Troubleshooting Guide: Why"Opened" Email Counts Differ Between Dashboard and CSV Report

You might notice that some learners in Phishing campaigns are recorded in CSV Reports as having "Clicked" but not "Opened".

Why this happens

Our phishing simulator tracks email opens using a small, invisible embedded image inside each email. When this image loads, it signals the email was opened.

However, many email clients block images by default. If a user’s email client doesn’t automatically load images, the “Opened” event won’t be recorded in the CSV report.

What About the Dashboard and PDF Report?

The dashboard and PDF reports take a more lenient approach. If a user clicks on a link in the email, the system assumes the email was opened, even if the tracking image wasn’t loaded.
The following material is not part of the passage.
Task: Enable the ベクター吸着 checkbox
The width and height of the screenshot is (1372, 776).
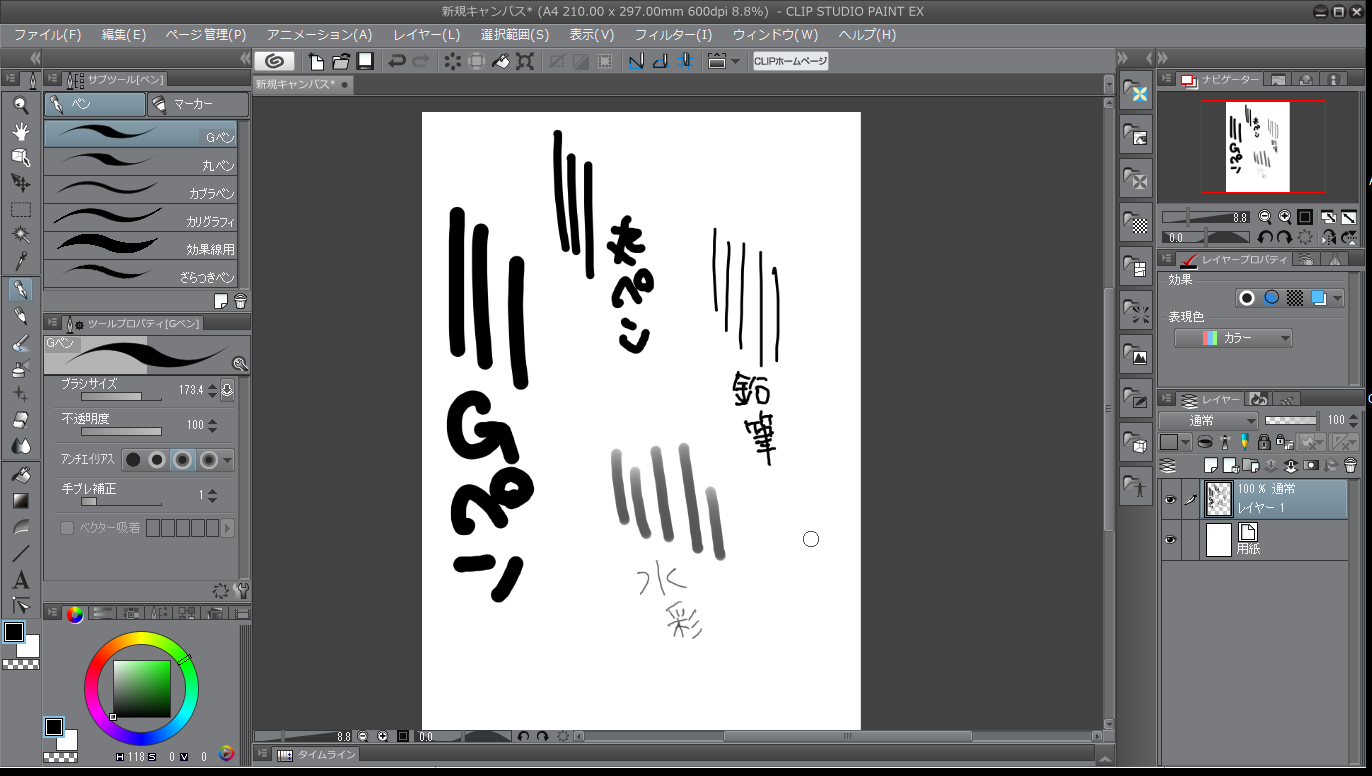Action: click(x=67, y=528)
The dashboard will mark this with a hollow “assumed opened” icon to avoid undercounting engagement.

This is why the “Opened” count on the dashboard and PDF report may differ from the “Opened” count in the CSV export.

How to Fix it ( Enable Automatic Image Downloading)

To get the most accurate reporting, allow images to load automatically in phishing emails.

Client- Side settings

1. To open the Trust Center, select File > Options > Trust Center > Trust Center Settings.
2. Select the checkbox Permit downloads from Websites in this security zone: Trusted Zone, and confirm by selecting OK.
3. Add our domains to the list of trusted sites in the Windows Internet Options by,

• Open the Internet Options settings in Windows. Select the Security tab at the top, then select Trusted Sites, followed by Sites.
• Enter domain 1 -mail.goldphish.com, select Add
• Enter domain 2 -mail.emailsupport.me, select Add
• Click Close.

4. Reset the Windows Internet Options. Select the Advanced tab and then Reset…. Afterwards, make sure that the checkbox Do not save encrypted pages to disk is not checked.

Rollout in your Organisation

• If you manage email settings for your organisation, configure Outlook to trust specific senders or domains using Group Policy.